Monthly Archives: July 2022

How I became a Building Inspector and why I left

Note: many of the UK public still refer to a ‘building inspector’ though since the 1970s their formal title has been ‘building control officer’.

After leaving university I joined Royal Borough of Kingston upon Thames (RBK) as a maintenance surveyor. Initially I joined a team responsible for school building maintenance, then moved on to maintenance of social services buildings. I worked alongside some great people who nearly fifty years on I still fondly remember. But our overall boss was quite the worst person I have ever worked under. Being torn to shreds (usually with no justification) in front of your workmates was a regular occurrence. And yet – Stockholm syndrome at work? – when he called me in and told me that to broaden my experience I was to be seconded to Building Control for three months I was apprehensive about moving into the unknown.

How wrong I was! The atmosphere was so different. After my first day over dinner – I was still living with my parents – my mum observed: “I’ve never heard you talk about work with such enthusiasm; I think you’ll end up staying there”. How right she was! At the end of my secondment my temporary boss, Ken Beer, Borough Planning Officer, offered me a permanent position, along with a salary increment. I said that I would be more than happy to take the job with no increment but he insisted. When I told my old boss about the offer he exploded with rage, accusing me of ingratitude, underhand behaviour, disloyalty and the rest, adding that he would be going to see the Borough Engineer (my ultimate boss) to have my move stopped.
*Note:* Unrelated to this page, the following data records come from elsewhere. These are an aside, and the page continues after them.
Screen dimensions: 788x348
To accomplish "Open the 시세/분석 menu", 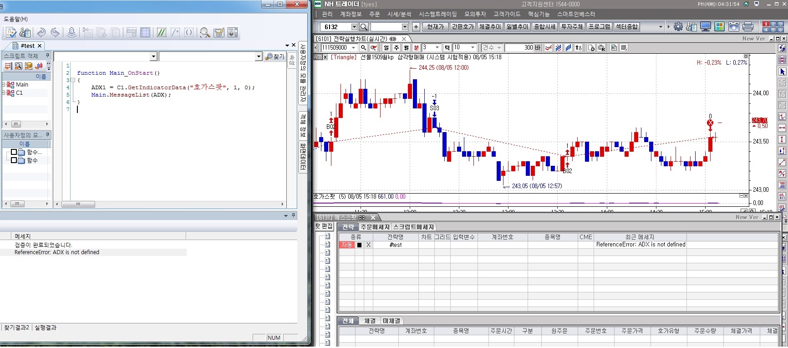I will point(399,14).
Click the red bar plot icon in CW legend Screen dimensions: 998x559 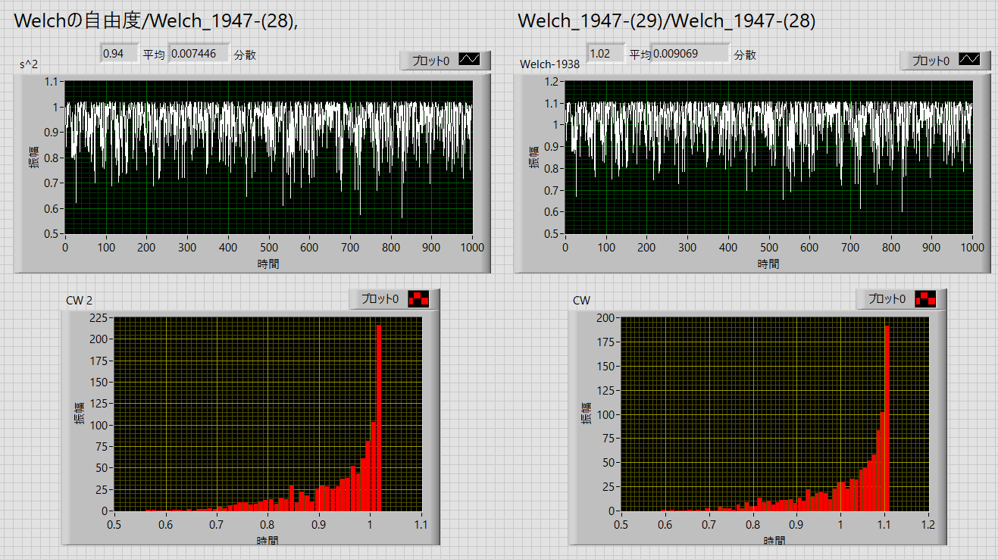[x=925, y=299]
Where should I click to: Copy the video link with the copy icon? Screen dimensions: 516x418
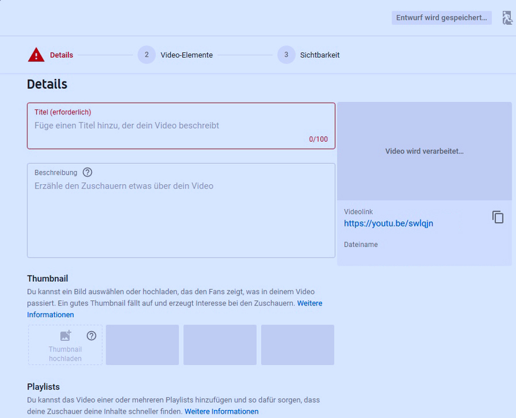click(x=497, y=217)
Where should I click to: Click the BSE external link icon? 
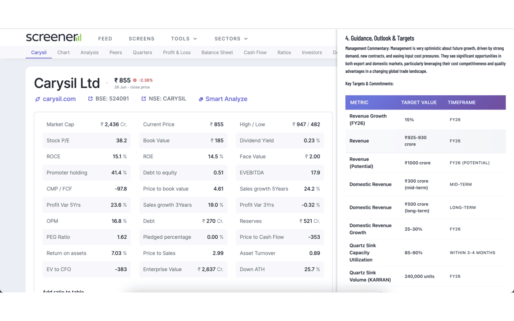click(x=90, y=99)
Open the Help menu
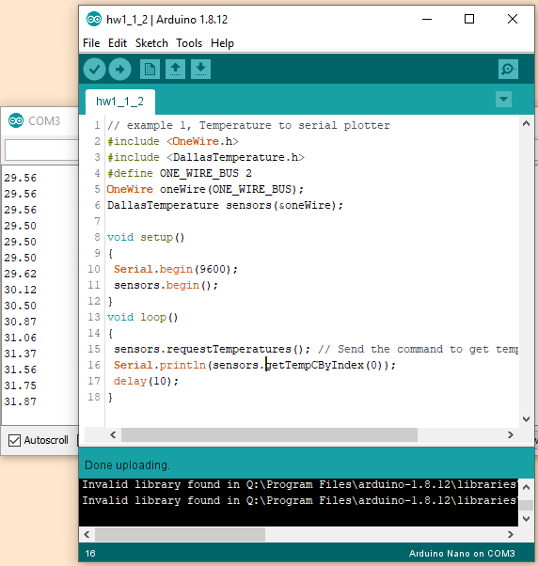The width and height of the screenshot is (538, 566). 222,43

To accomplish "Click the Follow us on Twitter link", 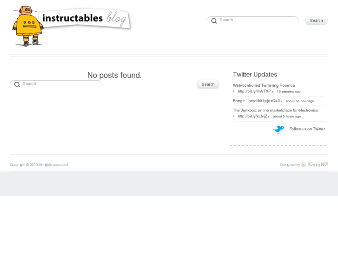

Back from his meeting he called me in and told me that despite his efforts my transfer could not be prevented: to his chagrin there was apparently a provision in the ‘Purple Book’ (local authority employment terms and conditions) that stated that your existing manager could block an intra-LA transfer BUT only if it didn’t involve a salary increase. That was why Ken Beer had insisted on me having the increment.

With my month’s notice served I went back to Building Control where I was to stay for eight years. RBK had been formed in 1965 as a merger of three local councils: Kingston, Surbiton and Malden and Coombe (M&C). Building Control might now occupy one office, but worked as three largely autonomous teams, as if amalgamation had never happened. Each had a District BCO, Assistant BCO and a trainee. Overseeing these was Peter Fuller, Principal Building Control Officer, who exercised a benevolent oversight over the office, largely leaving each District BCO to run their section as they thought fit. I started as M&C assistant, moving up to District BCO a year or two later. Each of us three had a very different approach: Paul went by the book, insisting on plans being correct in every detail; Peter, older than us, relied on his ability to get things right on site (which he invariably managed) and my approach was somewhere in between.

Several happy years passed during which I decided that I could see myself being M&C District BCO for the rest of my working life. I got to know my patch intimately and took a great interest in its history. Then the time came for Peter Fuller to retire. His replacement had a very different, hands on, approach to management. Before too long he said that things could not continue as before, observing (with some justification) that when someone submitted a plan, they were submitting it to RBK and for the response to be quite different depending on where within the borough the site was, was unacceptable. He produced a document setting out exactly how we were to do our jobs.

Us three District BCOs were self starters, each used to running our own shows, and under this new regime the job satisfaction disappeared. Within a relatively short period we all left. In my case it was to embark on nearly forty years of self employment. I joined RBK with the expectation that I’d spend my working life in public service. Instead, my ten years there were just the warm-up act!